With this information we can then track how specific forms of the virus are spreading locally, nationally and internationally. It makes COVID-19 the first outbreak to be tracked in near real-time on a global scale.
This helps with controlling the virus. For example, together with PCR testing, sequencing helped reveal the emergence of the alpha variant in winter 2020. It also showed that alpha was rapidly becoming more prevalent and confirmed why, revealing that it had significant mutations associated with increased transmission. This helped inform decisions to tighten restrictions.
Sequencing has done the same for omicron, identifying its concerning mutations and confirming how quickly it’s spreading. This underlined the need for the UK to turbocharge its booster program.
The road to mass sequencing
The importance of genomic sequencing is undeniable. But how does it work—and how has it become so common?
Well, just like people, each copy of the coronavirus has its own genome, which is around 30,000 characters long. As the virus reproduces, its genome can mutate slightly due to errors made when copying it. Over time these mutations add up, and they distinguish one variant of the virus from another. The genome of a variant of concern could contain anywhere from five to 30 mutations.

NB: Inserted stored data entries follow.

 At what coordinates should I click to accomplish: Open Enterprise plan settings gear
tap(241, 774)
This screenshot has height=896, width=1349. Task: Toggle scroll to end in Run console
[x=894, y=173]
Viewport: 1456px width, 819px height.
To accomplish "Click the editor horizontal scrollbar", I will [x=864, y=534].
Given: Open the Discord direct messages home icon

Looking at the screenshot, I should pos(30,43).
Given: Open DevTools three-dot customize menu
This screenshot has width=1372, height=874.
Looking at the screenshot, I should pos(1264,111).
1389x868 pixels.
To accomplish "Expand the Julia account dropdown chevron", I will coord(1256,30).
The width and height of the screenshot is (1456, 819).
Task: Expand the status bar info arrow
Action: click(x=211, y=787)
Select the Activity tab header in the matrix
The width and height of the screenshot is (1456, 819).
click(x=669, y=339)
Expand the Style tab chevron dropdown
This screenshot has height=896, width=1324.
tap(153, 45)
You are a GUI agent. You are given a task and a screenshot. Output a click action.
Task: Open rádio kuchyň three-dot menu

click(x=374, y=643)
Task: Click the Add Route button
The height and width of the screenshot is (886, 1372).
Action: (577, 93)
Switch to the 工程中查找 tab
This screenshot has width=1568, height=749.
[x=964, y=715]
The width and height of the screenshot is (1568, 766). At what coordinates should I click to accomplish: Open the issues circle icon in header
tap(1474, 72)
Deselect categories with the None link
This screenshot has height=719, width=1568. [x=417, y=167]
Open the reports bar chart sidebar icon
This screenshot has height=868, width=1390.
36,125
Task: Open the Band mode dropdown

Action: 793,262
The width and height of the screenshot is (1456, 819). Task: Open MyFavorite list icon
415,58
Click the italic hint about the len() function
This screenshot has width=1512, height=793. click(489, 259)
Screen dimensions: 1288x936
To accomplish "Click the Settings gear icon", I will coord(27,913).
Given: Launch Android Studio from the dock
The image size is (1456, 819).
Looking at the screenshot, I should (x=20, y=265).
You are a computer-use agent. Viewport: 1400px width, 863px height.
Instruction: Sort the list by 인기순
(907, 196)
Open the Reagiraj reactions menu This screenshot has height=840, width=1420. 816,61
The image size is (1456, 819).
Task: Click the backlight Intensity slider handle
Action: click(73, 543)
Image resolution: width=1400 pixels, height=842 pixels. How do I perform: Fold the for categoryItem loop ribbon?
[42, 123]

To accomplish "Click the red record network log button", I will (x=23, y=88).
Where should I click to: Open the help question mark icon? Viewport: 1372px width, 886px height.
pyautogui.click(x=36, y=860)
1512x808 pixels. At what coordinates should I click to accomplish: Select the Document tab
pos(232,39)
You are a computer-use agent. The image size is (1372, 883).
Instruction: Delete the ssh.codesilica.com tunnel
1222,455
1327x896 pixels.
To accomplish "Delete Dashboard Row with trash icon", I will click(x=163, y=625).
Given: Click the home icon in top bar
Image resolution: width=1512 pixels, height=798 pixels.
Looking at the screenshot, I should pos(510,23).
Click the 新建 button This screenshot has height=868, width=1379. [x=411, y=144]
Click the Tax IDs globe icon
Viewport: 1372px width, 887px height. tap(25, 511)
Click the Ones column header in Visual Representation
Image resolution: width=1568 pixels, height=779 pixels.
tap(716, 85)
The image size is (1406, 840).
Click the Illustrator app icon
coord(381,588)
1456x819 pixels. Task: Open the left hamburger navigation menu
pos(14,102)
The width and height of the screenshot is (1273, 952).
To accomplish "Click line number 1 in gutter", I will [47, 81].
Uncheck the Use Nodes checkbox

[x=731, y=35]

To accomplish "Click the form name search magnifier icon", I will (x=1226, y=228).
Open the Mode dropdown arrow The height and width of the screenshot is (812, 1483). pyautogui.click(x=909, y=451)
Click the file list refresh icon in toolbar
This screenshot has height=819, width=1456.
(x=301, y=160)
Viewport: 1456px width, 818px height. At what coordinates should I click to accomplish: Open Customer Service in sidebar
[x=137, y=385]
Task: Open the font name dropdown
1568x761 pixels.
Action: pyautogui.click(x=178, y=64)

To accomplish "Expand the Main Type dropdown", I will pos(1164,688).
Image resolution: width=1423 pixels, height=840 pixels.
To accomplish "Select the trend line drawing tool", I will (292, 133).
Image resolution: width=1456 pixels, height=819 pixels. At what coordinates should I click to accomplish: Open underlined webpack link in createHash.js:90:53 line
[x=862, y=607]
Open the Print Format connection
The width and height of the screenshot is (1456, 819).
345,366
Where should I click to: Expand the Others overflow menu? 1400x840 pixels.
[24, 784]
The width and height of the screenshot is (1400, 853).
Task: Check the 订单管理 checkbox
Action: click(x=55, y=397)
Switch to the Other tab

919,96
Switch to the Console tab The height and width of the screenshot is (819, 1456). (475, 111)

The virus’s genome is made from RNA, and each of its 30,000 characters is one of four building blocks, represented by the letters A, G, C and U. Sequencing is the process of identifying their unique order. Various technologies can be used for this, but a particularly important one in getting us to where we are is nanopore sequencing. Ten years ago this technology wasn’t available as it is today. Here’s how it works.
First the RNA is converted to DNA. Then, like a long thread of cotton being pulled through a pinhole in a sheet of fabric, the DNA is pulled through a pore in a membrane. This nanopore is a million times smaller than a pin head. As each building block of DNA passes through the nanopore, it gives off a unique signal. A sensor detects the signal changes, and a computer program decrypts this to reveal the sequence.
Amazingly, the flagship machine for doing nanopore sequencing—the MinION, released by Oxford Nanopore Technologies (ONT) in 2014—is only the size of a stapler; other sequencing techniques (such as those developed by Illumina and Pacific BioSciences) generally require bulky equipment and a well-stocked lab. The MinION is therefore incredibly portable, allowing for sequencing to happen on the ground during a disease outbreak.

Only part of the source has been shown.